COP26 (26th United Nations Climate Change Conference) held in Glasgow in which the participating parties agreed on a global deal to boost climate action and approved rules that would create the framework for the global carbon market.

Therefore, Glasgow Climate Pact; the first ever deal with the objective of reducing coal, the worst fossil fuel for greenhouse gases, was negotiated between the attending parties.

[1] The pact also states for more urgent emission cuts and promises more money for developing countries and to help them adapt to climate impacts.

In November 2021, world leaders gathered in Glasgow to attend 26th United Nations Climate Change Conference, commonly referred as COP26.

The conference was expected to formulate the consensus with the help of international community on tackling issues of climate change including carbon credits, funding for countries vulnerable to climate change and nature-based along with practical, gender and the transport solutions needed to adapt to climate impacts.

COP26 was the third meeting of the attended delegates to the Paris Agreement 2015. In order to finalize rules to implement the agreement by the end of the U.N. climate change summit.

Under the framework of the Paris Agreement, each country is expected to submit enhanced nationally determined contributions every five years, to ratchet up ambition to mitigate climate change.

[2] Great emphasis is put upon the parties attending COP26 to take essential steps to lessen emissions, mobilize funding, and enhance variation and resilience.

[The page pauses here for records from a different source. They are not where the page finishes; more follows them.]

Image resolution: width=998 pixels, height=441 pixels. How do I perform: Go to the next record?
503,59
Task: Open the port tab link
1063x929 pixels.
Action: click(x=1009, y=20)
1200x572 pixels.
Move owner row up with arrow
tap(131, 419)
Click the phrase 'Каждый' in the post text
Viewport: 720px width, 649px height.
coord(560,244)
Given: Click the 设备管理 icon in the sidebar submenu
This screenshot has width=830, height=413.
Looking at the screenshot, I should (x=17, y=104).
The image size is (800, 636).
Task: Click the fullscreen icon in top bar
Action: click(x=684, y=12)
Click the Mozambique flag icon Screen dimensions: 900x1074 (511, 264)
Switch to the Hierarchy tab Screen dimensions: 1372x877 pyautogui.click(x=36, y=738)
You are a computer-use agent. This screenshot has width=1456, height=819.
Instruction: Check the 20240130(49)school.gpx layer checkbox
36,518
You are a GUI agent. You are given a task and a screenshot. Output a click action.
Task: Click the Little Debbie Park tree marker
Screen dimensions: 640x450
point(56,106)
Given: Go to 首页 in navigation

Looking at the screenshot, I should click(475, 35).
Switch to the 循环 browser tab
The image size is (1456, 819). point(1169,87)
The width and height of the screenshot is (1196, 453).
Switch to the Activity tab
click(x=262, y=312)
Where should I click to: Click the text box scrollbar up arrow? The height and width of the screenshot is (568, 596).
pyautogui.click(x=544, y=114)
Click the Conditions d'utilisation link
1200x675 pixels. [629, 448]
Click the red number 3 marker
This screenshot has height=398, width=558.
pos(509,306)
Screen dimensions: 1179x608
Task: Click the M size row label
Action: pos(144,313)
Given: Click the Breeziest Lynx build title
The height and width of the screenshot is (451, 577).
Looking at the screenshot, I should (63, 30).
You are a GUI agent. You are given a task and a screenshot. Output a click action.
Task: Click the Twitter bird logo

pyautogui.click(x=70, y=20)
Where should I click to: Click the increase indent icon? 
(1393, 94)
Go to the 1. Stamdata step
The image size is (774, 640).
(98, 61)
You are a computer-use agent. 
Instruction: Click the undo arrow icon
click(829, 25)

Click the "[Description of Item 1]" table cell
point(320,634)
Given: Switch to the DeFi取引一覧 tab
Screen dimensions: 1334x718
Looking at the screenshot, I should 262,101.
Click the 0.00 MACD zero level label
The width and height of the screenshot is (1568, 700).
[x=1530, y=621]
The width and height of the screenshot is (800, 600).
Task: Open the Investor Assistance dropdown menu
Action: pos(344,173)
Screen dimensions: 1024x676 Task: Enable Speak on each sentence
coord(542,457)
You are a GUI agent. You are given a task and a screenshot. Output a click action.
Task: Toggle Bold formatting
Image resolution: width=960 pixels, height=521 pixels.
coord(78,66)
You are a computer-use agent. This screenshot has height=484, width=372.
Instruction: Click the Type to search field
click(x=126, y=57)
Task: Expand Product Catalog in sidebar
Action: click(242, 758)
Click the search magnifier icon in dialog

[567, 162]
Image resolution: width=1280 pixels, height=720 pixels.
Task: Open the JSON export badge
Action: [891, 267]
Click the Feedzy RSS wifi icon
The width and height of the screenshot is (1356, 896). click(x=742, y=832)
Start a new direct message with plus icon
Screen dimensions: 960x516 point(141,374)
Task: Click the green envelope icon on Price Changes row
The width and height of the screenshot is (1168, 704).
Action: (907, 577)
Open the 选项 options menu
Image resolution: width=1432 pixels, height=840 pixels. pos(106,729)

To reach net zero by the middle of the century, parties are being urged to step forward with formidable 2030 emissions reduction objectives and to assure global net zero, public and private section financial organizations will need to provide the trillions

[3] In the present day, not a single country in the world is free from the influence of climate change. If climate change is not kept in check it will push 132 million people into poverty over the next 10 years, failing all the hard work done to achieve development.

[4] The hindrance for the third world countries is that they have no options left to develop first in a high carbon intensive way and then clean up and decarbonize later.

They need assistance to make investments to be able to adapt and do risk management of climate change, as they tend to be the most effected by harsh weather and natural disasters.

[5]There is possibility of becoming more resilient and to lessen emissions, however it requires utmost social, financial and technological changes.

Climate change is no longer viewed as environmental threat because the rise in it impacts all financial sections.

The financial sector has an important role to play in the fight against climate change by supporting reductions in climate change risk and mitigating the impact of adverse climate events.

[6] Therefore, countries must promote Green finance and handle climate related and environmental risks through following ways:

1. Mitigation: including advice on measures to contain and reduce emissions through policies—such as increasing carbon taxes, reducing fuel subsidies and improving regulation—and providing tools to help countries achieve their Nationally Determined Contributions.

2. Adaptation: including guidance on building financial and institutional resilience to natural disasters and extreme weather events, and infrastructure investments to cope with rising sea levels and other warming-related phenomena.

3. Transition to a low-carbon economy: including updates to financial sector regulation to cover climate risks and exposure to “brown” assets, as well as measures to help countries diversify economies away from carbon intensive industries while mitigating the social impact on affected communities.[7]

As COP26 ends, the 1.5-degree Celsius goal is alive, yet barely. In Glasgow, many countries – especially small emitters – stepped-up, significantly raising their climate ambition while committing to bold, wide-ranging climate action.

However, the picture coming out of COP26 is an imperfect one, as the world is still far short of where it needs to be to stem the impacts of climate change.

The road to COP27 begins now and it is vital that we accelerate the momentum provided by COP26.[8]